Leurs questions sur le but de ses récents voyages à Dubaï et au Canada ont trouvé une réponse facile - Zaslavska était partie rendre visite à ses fils qui vivent là-bas. Mais pour la physicienne retraitée de 60 ans et son mari, la visite de la police était un avertissement clair.

En quelques jours, le couple avait fait ses valises et se dirigeait vers le Monténégro, un minuscule État des Balkans qui est devenu un refuge pour des milliers de Russes fuyant les sanctions, la conscription militaire ou l'oppression politique.

"Il n'y avait aucune possibilité de rester en Russie sous son gouvernement actuel car tout ce qui s'y passe était incompatible avec nos vues", a déclaré Zaslavska.

Ils se sont installés à Lastva Grbaljska, un village près de l'Adriatique, où la vie est calme et le climat agréable. Ils survivent grâce à leurs pensions.

Un autre Russe à avoir fait du Monténégro sa résidence permanente depuis l'invasion est Marat Gelman, un galeriste de premier plan et critique franc de Poutine.

En décembre dernier, le Kremlin l'a placé sur une liste d'"agents étrangers" qui doivent enregistrer et déclarer tout financement ou don provenant de l'étranger, et il n'est pas rentré chez lui depuis.

Le Monténégro, qui compte à peine 620 000 habitants, entretenait autrefois des liens étroits avec la Russie, mais ceux-ci se sont dégradés suite à la décision du Monténégro de rejoindre l'OTAN, malgré les avertissements de Poutine selon lesquels son adhésion à l'alliance occidentale ne manquerait pas d'entraîner "des actions de représailles".

En 2016, le Monténégro a accusé des agents des services de renseignement russes et des nationalistes serbes de tenter de renverser ses dirigeants pro-occidentaux, ce que Moscou a qualifié d'absurde.

Le pays est néanmoins resté une destination populaire pour les Russes, qui peuvent entrer au Monténégro sans visa et y rester pendant 30 jours avant d'avoir besoin d'un permis de résidence.

Selon les données gouvernementales, les Russes possèdent environ 19 000 biens immobiliers au Monténégro, où les investissements russes ont représenté plus d'un quart de son PIB en 2019.

Gelman a déclaré que parmi les Russes cherchant refuge au Monténégro se trouvaient de riches hommes d'affaires et leurs familles, ainsi que de jeunes Russes insoumis fuyant la conscription militaire pour éviter d'être déployés pour combattre en Ukraine.

"Les parents ... utilisent leur dernier argent pour acheter à leurs enfants des billets pour le Monténégro et ils leur louent (un logement) ici, afin qu'ils ne se retrouvent pas dans cette guerre", a déclaré Gelman.

LES ENTREPRISES S'INSTALLENT

Les entreprises s'installent également au Monténégro, qui est en passe de devenir membre de l'Union européenne.

En avril, le pays s'est joint aux sanctions de l'UE contre Moscou, notamment en interdisant les transporteurs aériens russes de son espace aérien ainsi que les médias d'État russes.

Artec3D, un fabricant de scanners 3D basé au Luxembourg, a récemment déménagé sa branche de recherche et développement de Moscou vers un bâtiment surplombant la mer dans le village méridional d'Utjeha.

Le propriétaire, Artyom Yukhin, a déclaré que 50 employés et leurs familles avaient accepté une proposition de déménagement de Moscou au Monténégro. Son entreprise cherchait déjà un nouvel emplacement en Europe, mais "la guerre nous a poussés à le faire plus rapidement", a-t-il déclaré.

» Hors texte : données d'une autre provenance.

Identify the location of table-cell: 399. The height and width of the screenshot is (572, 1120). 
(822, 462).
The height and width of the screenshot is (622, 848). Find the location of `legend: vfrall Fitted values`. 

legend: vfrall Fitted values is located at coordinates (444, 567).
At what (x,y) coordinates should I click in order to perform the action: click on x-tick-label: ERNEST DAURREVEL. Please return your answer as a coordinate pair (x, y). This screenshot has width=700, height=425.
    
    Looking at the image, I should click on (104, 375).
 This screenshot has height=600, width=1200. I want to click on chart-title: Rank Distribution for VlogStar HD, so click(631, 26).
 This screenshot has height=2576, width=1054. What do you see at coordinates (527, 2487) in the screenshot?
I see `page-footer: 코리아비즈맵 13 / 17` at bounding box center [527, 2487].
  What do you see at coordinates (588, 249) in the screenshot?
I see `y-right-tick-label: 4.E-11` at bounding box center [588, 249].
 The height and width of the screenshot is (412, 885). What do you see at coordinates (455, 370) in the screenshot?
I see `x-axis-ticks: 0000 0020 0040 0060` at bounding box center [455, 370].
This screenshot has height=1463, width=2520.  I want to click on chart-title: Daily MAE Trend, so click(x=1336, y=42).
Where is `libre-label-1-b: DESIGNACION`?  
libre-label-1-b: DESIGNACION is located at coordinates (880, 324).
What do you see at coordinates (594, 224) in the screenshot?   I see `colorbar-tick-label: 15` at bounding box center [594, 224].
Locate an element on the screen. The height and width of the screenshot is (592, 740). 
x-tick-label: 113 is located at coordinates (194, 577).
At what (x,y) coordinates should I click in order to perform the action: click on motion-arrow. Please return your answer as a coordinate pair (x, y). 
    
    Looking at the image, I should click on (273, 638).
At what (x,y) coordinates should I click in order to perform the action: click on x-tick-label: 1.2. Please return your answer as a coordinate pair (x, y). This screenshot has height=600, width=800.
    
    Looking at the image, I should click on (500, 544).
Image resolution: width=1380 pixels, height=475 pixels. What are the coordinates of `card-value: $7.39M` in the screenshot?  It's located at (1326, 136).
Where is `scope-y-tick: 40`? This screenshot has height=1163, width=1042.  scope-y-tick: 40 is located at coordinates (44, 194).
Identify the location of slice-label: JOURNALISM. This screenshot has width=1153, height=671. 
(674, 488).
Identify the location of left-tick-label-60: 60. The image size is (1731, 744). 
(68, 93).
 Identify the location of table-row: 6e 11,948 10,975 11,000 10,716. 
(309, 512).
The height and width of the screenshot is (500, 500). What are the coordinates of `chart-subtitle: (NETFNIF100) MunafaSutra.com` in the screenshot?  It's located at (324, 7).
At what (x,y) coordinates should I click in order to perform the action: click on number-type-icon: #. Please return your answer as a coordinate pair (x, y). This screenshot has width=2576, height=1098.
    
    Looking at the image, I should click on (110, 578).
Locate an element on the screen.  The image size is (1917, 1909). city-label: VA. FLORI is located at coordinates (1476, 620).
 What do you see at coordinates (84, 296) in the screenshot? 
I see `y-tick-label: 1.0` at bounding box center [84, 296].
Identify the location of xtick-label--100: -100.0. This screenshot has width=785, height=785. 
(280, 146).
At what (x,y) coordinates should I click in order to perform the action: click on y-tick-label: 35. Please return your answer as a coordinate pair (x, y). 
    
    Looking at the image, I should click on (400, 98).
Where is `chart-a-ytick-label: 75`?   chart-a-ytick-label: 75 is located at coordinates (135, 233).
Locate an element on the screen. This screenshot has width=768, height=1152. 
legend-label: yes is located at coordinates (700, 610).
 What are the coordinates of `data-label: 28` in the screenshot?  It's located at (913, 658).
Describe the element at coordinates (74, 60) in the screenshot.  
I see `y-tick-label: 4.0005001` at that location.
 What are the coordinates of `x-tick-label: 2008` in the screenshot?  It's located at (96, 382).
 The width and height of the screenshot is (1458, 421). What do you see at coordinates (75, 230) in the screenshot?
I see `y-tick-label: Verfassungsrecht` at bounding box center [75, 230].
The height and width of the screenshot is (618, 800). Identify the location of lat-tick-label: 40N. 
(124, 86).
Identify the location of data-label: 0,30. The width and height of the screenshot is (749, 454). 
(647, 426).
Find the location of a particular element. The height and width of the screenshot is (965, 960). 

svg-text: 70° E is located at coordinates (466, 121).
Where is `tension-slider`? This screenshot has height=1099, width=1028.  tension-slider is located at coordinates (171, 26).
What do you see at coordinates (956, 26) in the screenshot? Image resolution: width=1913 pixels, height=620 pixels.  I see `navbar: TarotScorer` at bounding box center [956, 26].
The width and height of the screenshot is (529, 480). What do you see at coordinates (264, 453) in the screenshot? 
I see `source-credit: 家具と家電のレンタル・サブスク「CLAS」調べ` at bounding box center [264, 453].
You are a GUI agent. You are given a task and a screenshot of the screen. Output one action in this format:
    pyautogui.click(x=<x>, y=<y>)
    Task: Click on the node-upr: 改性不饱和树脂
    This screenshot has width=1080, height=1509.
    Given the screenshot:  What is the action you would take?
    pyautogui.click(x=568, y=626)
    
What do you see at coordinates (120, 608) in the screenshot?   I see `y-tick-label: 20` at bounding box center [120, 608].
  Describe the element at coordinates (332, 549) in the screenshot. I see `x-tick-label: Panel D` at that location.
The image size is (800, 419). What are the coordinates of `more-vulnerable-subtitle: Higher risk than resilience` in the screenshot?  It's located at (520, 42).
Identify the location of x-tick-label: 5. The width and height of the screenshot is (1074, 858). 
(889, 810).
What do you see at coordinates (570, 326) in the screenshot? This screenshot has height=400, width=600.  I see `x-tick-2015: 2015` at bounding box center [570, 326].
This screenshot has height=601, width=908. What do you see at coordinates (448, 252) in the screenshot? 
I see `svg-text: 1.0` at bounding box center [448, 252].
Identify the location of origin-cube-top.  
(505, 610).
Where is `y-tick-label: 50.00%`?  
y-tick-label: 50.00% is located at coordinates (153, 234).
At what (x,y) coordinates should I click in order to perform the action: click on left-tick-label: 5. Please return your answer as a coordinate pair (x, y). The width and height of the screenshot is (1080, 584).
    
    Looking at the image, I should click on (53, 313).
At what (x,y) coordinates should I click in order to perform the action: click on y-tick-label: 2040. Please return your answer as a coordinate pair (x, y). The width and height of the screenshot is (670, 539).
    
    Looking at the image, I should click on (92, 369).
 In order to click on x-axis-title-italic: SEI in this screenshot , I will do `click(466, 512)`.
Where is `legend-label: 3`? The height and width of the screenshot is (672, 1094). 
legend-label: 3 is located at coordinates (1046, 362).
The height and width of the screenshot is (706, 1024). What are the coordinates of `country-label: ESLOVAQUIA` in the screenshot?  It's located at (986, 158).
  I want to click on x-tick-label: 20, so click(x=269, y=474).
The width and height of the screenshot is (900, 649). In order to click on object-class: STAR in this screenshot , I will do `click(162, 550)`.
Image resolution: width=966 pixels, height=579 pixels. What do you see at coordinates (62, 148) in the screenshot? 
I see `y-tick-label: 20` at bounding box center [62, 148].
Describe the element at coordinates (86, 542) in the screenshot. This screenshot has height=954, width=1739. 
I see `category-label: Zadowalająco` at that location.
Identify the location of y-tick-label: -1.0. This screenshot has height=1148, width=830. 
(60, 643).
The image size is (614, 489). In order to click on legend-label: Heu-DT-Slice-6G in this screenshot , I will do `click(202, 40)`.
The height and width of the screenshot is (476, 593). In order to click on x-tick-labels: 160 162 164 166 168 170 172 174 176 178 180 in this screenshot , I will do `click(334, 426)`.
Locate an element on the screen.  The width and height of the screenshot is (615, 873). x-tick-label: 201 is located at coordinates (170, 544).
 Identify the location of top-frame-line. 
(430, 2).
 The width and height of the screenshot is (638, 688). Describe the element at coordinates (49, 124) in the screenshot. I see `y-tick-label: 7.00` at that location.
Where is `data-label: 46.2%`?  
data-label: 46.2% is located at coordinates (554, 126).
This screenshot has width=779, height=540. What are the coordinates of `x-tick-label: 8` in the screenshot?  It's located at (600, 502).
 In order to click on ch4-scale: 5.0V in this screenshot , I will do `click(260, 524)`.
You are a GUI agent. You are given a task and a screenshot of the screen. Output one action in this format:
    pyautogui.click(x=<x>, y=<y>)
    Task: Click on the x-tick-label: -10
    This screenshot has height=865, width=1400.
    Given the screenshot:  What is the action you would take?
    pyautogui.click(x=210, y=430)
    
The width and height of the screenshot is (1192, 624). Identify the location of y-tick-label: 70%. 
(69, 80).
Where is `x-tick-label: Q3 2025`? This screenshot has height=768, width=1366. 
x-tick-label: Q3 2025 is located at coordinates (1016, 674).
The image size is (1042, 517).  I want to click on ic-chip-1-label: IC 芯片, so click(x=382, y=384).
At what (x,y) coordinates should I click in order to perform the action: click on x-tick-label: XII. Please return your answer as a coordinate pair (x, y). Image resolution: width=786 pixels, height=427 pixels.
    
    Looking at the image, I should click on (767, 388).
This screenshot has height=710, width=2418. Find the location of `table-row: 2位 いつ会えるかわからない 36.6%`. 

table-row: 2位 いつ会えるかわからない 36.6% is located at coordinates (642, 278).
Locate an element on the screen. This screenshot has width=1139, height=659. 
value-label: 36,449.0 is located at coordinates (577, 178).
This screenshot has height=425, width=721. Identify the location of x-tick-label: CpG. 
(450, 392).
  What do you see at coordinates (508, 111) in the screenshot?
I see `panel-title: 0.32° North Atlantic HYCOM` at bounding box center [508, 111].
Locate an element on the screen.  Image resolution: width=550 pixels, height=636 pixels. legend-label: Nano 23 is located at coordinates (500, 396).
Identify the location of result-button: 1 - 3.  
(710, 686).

Entre-temps, la Serbie voisine a également reçu un afflux de milliers de Russes depuis l'invasion. Selon l'agence d'État des registres des entreprises, rien qu'entre le 24 février et le 5 mai, la Serbie a enregistré environ 480 entrepreneurs individuels et plus de 190 entreprises en provenance de Russie.

"Des bureaux entiers, (des groupes de) 200 et 300 personnes arrivent par avion", a déclaré Mikhail Lukyanchenko, 45 ans, ingénieur logiciel et développeur de la ville de Rostov, dans le sud de la Russie, sur Don.

Lukyanchenko a déclaré qu'il avait compris qu'il était temps de quitter la Russie "lorsque tout a commencé le (24 février)".

"Je veux rentrer chez moi, je veux vivre à la maison, mais vu la façon dont les choses évoluent, je ne peux pas y vivre maintenant."